Stored records

──────────

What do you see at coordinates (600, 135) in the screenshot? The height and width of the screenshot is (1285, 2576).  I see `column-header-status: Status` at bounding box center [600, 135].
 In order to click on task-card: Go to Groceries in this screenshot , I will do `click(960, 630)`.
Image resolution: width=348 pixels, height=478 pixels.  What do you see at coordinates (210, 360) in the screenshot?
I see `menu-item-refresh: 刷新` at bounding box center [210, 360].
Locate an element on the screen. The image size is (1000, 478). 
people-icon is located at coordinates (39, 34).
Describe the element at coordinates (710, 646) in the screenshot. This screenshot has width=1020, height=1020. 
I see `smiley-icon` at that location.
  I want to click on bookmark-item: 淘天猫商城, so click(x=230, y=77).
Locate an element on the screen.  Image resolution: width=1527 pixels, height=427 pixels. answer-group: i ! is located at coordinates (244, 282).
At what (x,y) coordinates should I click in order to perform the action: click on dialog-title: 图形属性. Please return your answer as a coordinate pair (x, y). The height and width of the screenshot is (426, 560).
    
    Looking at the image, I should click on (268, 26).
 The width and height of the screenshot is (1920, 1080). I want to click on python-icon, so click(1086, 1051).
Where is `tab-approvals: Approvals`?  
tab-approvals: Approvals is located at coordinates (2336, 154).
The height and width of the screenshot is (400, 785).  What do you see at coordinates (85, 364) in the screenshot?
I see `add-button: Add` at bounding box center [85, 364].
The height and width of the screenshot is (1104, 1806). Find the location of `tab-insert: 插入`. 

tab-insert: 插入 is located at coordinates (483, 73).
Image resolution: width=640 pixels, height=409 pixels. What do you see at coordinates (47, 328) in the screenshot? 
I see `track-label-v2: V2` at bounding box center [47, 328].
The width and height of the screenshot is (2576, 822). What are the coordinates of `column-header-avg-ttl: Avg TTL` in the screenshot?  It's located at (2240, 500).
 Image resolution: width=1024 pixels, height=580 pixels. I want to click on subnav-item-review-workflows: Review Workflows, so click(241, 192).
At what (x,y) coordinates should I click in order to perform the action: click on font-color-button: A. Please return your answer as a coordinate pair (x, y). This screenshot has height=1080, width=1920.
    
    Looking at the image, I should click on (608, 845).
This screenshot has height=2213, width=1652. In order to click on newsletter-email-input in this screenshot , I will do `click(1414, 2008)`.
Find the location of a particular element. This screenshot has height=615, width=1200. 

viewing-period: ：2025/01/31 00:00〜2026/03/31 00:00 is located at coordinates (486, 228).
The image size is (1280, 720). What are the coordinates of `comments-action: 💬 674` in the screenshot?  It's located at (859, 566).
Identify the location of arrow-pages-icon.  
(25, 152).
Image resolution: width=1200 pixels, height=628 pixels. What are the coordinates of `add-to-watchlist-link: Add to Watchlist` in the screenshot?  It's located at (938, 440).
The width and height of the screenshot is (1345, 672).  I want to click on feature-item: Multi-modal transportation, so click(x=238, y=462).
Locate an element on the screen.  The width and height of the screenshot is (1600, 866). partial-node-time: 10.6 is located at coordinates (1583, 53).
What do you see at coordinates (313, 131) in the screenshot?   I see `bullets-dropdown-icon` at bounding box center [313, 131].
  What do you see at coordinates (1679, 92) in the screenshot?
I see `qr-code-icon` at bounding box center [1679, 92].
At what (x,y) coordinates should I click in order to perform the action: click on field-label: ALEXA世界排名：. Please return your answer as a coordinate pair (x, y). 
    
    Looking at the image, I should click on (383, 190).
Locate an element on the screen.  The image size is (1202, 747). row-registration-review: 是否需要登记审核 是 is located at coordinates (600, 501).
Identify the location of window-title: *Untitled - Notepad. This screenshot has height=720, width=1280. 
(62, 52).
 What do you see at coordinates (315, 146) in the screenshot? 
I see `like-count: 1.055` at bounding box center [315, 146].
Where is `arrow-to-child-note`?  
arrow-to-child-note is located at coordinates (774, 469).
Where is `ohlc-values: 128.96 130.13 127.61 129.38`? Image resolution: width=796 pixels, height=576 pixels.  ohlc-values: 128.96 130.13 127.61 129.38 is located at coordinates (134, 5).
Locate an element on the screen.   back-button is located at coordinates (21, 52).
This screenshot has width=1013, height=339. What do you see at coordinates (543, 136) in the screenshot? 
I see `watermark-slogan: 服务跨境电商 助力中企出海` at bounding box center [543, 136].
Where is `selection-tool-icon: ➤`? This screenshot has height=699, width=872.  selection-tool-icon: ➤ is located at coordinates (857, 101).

──────────

YOUR ASSIGNMENT: Retype the records above line for line, changing nothing.

EXPECTED ANSWER:
What do you see at coordinates (600, 135) in the screenshot? The height and width of the screenshot is (1285, 2576).  I see `column-header-status: Status` at bounding box center [600, 135].
 In order to click on task-card: Go to Groceries in this screenshot , I will do `click(960, 630)`.
Image resolution: width=348 pixels, height=478 pixels.  What do you see at coordinates (210, 360) in the screenshot?
I see `menu-item-refresh: 刷新` at bounding box center [210, 360].
Locate an element on the screen. The image size is (1000, 478). 
people-icon is located at coordinates (39, 34).
Describe the element at coordinates (710, 646) in the screenshot. This screenshot has width=1020, height=1020. 
I see `smiley-icon` at that location.
  I want to click on bookmark-item: 淘天猫商城, so click(x=230, y=77).
Locate an element on the screen.  Image resolution: width=1527 pixels, height=427 pixels. answer-group: i ! is located at coordinates (244, 282).
At what (x,y) coordinates should I click in order to perform the action: click on dialog-title: 图形属性. Please return your answer as a coordinate pair (x, y). The height and width of the screenshot is (426, 560).
    
    Looking at the image, I should click on (268, 26).
 The width and height of the screenshot is (1920, 1080). I want to click on python-icon, so click(1086, 1051).
Where is `tab-approvals: Approvals`?  
tab-approvals: Approvals is located at coordinates (2336, 154).
The height and width of the screenshot is (400, 785).  What do you see at coordinates (85, 364) in the screenshot?
I see `add-button: Add` at bounding box center [85, 364].
The height and width of the screenshot is (1104, 1806). Find the location of `tab-insert: 插入`. 

tab-insert: 插入 is located at coordinates (483, 73).
Image resolution: width=640 pixels, height=409 pixels. What do you see at coordinates (47, 328) in the screenshot? 
I see `track-label-v2: V2` at bounding box center [47, 328].
The width and height of the screenshot is (2576, 822). What are the coordinates of `column-header-avg-ttl: Avg TTL` in the screenshot?  It's located at (2240, 500).
 Image resolution: width=1024 pixels, height=580 pixels. I want to click on subnav-item-review-workflows: Review Workflows, so click(241, 192).
At what (x,y) coordinates should I click in order to perform the action: click on font-color-button: A. Please return your answer as a coordinate pair (x, y). This screenshot has height=1080, width=1920.
    
    Looking at the image, I should click on (608, 845).
This screenshot has height=2213, width=1652. In order to click on newsletter-email-input in this screenshot , I will do `click(1414, 2008)`.
Find the location of a particular element. This screenshot has height=615, width=1200. 

viewing-period: ：2025/01/31 00:00〜2026/03/31 00:00 is located at coordinates (486, 228).
The image size is (1280, 720). What are the coordinates of `comments-action: 💬 674` in the screenshot?  It's located at (859, 566).
Identify the location of arrow-pages-icon.  
(25, 152).
Image resolution: width=1200 pixels, height=628 pixels. What are the coordinates of `add-to-watchlist-link: Add to Watchlist` in the screenshot?  It's located at (938, 440).
The width and height of the screenshot is (1345, 672).  I want to click on feature-item: Multi-modal transportation, so click(x=238, y=462).
Locate an element on the screen.  The width and height of the screenshot is (1600, 866). partial-node-time: 10.6 is located at coordinates (1583, 53).
What do you see at coordinates (313, 131) in the screenshot?   I see `bullets-dropdown-icon` at bounding box center [313, 131].
  What do you see at coordinates (1679, 92) in the screenshot?
I see `qr-code-icon` at bounding box center [1679, 92].
At what (x,y) coordinates should I click in order to perform the action: click on field-label: ALEXA世界排名：. Please return your answer as a coordinate pair (x, y). 
    
    Looking at the image, I should click on (383, 190).
Locate an element on the screen.  The image size is (1202, 747). row-registration-review: 是否需要登记审核 是 is located at coordinates (600, 501).
Identify the location of window-title: *Untitled - Notepad. This screenshot has height=720, width=1280. 
(62, 52).
 What do you see at coordinates (315, 146) in the screenshot? 
I see `like-count: 1.055` at bounding box center [315, 146].
Where is `arrow-to-child-note`?  
arrow-to-child-note is located at coordinates (774, 469).
Where is `ohlc-values: 128.96 130.13 127.61 129.38`? Image resolution: width=796 pixels, height=576 pixels.  ohlc-values: 128.96 130.13 127.61 129.38 is located at coordinates (134, 5).
Locate an element on the screen.   back-button is located at coordinates (21, 52).
This screenshot has width=1013, height=339. What do you see at coordinates (543, 136) in the screenshot? 
I see `watermark-slogan: 服务跨境电商 助力中企出海` at bounding box center [543, 136].
Where is `selection-tool-icon: ➤`? This screenshot has height=699, width=872.  selection-tool-icon: ➤ is located at coordinates (857, 101).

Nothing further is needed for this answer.